§ **What you are asked to do**: Copy out the listing lines word for word, starting with the line containing "Star the X1050 Launch Team frequent site tile" and going on through the line containing "Looking at the screenshot, I should coord(381,292).", both included.

>>>

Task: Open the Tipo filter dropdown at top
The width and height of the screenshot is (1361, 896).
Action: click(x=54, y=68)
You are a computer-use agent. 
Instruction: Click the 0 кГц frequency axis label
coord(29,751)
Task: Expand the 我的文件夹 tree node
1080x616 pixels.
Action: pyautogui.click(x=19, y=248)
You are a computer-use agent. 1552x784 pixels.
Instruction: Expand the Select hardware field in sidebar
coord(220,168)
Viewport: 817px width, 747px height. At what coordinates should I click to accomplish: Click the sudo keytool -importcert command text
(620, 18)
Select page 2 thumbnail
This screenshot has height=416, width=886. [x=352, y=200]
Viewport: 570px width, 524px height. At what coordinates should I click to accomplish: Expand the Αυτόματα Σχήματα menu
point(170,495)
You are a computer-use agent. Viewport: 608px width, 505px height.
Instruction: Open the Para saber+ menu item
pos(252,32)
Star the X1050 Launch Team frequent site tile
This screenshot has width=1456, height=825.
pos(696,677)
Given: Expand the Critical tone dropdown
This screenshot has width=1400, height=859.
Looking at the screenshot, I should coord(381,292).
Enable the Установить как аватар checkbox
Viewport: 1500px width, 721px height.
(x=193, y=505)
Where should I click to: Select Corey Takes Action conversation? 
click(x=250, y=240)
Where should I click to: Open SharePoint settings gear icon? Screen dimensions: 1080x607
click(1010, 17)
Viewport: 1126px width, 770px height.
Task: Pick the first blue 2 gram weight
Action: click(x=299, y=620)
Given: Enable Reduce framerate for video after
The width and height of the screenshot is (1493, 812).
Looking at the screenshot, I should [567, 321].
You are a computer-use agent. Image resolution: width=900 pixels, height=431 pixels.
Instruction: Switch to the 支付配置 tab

<<<

§ **Worked solution**:
Star the X1050 Launch Team frequent site tile
This screenshot has width=1456, height=825.
pos(696,677)
Given: Expand the Critical tone dropdown
This screenshot has width=1400, height=859.
Looking at the screenshot, I should coord(381,292).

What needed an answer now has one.